• **Written request**
Rewrite all of the material below, changing "computer-use agent" to "desktop agent" wherever it occurs and leaving everything else unchanged.

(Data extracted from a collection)
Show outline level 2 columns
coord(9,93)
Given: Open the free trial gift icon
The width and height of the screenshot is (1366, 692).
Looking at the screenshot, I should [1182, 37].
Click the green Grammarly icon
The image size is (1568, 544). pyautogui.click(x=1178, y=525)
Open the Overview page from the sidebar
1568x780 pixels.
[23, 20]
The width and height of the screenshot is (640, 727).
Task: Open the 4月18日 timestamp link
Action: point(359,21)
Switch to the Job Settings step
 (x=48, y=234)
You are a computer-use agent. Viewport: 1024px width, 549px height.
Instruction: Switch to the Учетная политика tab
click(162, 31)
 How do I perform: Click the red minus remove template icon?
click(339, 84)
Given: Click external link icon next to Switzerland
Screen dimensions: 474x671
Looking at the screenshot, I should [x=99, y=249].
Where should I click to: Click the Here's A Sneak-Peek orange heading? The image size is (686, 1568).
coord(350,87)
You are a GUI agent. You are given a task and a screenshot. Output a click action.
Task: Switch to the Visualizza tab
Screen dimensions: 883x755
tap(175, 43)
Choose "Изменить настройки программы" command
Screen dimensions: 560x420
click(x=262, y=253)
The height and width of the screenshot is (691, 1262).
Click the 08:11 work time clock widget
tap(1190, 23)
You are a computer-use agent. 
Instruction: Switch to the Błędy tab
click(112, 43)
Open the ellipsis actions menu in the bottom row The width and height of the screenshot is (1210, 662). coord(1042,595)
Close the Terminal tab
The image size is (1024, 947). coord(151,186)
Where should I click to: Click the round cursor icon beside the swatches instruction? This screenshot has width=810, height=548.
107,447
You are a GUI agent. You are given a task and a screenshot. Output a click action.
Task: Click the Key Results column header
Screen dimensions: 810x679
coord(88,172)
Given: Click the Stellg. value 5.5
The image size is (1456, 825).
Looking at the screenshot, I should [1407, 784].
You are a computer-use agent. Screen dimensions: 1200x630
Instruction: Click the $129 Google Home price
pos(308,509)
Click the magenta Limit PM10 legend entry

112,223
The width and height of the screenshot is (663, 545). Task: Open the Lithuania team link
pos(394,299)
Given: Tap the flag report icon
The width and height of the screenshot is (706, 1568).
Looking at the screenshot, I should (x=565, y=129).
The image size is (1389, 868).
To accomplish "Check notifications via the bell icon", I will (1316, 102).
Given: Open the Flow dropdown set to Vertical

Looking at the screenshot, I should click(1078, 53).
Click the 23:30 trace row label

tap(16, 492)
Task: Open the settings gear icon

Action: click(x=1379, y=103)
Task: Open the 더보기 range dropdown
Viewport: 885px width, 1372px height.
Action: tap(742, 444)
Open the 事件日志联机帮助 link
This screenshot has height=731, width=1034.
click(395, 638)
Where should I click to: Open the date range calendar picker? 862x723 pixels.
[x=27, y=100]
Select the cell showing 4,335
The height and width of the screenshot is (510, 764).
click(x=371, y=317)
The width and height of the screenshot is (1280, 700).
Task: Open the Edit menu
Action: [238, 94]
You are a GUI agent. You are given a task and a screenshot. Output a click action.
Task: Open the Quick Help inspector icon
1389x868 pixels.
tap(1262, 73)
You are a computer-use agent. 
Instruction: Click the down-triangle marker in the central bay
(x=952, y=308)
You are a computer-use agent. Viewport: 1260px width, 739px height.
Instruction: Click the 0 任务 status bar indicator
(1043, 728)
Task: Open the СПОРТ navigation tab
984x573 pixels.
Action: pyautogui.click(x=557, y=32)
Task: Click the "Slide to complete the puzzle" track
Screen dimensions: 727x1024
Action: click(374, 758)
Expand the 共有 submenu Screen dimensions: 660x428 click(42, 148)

• **Completed exercise**
Show outline level 2 columns
coord(9,93)
Given: Open the free trial gift icon
The width and height of the screenshot is (1366, 692).
Looking at the screenshot, I should [1182, 37].
Click the green Grammarly icon
The image size is (1568, 544). pyautogui.click(x=1178, y=525)
Open the Overview page from the sidebar
1568x780 pixels.
[23, 20]
The width and height of the screenshot is (640, 727).
Task: Open the 4月18日 timestamp link
Action: point(359,21)
Switch to the Job Settings step
 (x=48, y=234)
You are a desktop agent. Viewport: 1024px width, 549px height.
Instruction: Switch to the Учетная политика tab
click(162, 31)
 How do I perform: Click the red minus remove template icon?
click(339, 84)
Given: Click external link icon next to Switzerland
Screen dimensions: 474x671
Looking at the screenshot, I should [x=99, y=249].
Where should I click to: Click the Here's A Sneak-Peek orange heading? The image size is (686, 1568).
coord(350,87)
You are a GUI agent. You are given a task and a screenshot. Output a click action.
Task: Switch to the Visualizza tab
Screen dimensions: 883x755
tap(175, 43)
Choose "Изменить настройки программы" command
Screen dimensions: 560x420
click(x=262, y=253)
The height and width of the screenshot is (691, 1262).
Click the 08:11 work time clock widget
tap(1190, 23)
You are a desktop agent. 
Instruction: Switch to the Błędy tab
click(112, 43)
Open the ellipsis actions menu in the bottom row The width and height of the screenshot is (1210, 662). coord(1042,595)
Close the Terminal tab
The image size is (1024, 947). coord(151,186)
Where should I click to: Click the round cursor icon beside the swatches instruction? This screenshot has width=810, height=548.
107,447
You are a GUI agent. You are given a task and a screenshot. Output a click action.
Task: Click the Key Results column header
Screen dimensions: 810x679
coord(88,172)
Given: Click the Stellg. value 5.5
The image size is (1456, 825).
Looking at the screenshot, I should [1407, 784].
You are a desktop agent. Screen dimensions: 1200x630
Instruction: Click the $129 Google Home price
pos(308,509)
Click the magenta Limit PM10 legend entry

112,223
The width and height of the screenshot is (663, 545). Task: Open the Lithuania team link
pos(394,299)
Given: Tap the flag report icon
The width and height of the screenshot is (706, 1568).
Looking at the screenshot, I should (x=565, y=129).
The image size is (1389, 868).
To accomplish "Check notifications via the bell icon", I will (1316, 102).
Given: Open the Flow dropdown set to Vertical

Looking at the screenshot, I should click(1078, 53).
Click the 23:30 trace row label

tap(16, 492)
Task: Open the settings gear icon

Action: click(x=1379, y=103)
Task: Open the 더보기 range dropdown
Viewport: 885px width, 1372px height.
Action: tap(742, 444)
Open the 事件日志联机帮助 link
This screenshot has height=731, width=1034.
click(395, 638)
Where should I click to: Open the date range calendar picker? 862x723 pixels.
[x=27, y=100]
Select the cell showing 4,335
The height and width of the screenshot is (510, 764).
click(x=371, y=317)
The width and height of the screenshot is (1280, 700).
Task: Open the Edit menu
Action: [238, 94]
You are a GUI agent. You are given a task and a screenshot. Output a click action.
Task: Open the Quick Help inspector icon
1389x868 pixels.
tap(1262, 73)
You are a desktop agent. 
Instruction: Click the down-triangle marker in the central bay
(x=952, y=308)
You are a desktop agent. Viewport: 1260px width, 739px height.
Instruction: Click the 0 任务 status bar indicator
(1043, 728)
Task: Open the СПОРТ navigation tab
984x573 pixels.
Action: pyautogui.click(x=557, y=32)
Task: Click the "Slide to complete the puzzle" track
Screen dimensions: 727x1024
Action: click(374, 758)
Expand the 共有 submenu Screen dimensions: 660x428 click(42, 148)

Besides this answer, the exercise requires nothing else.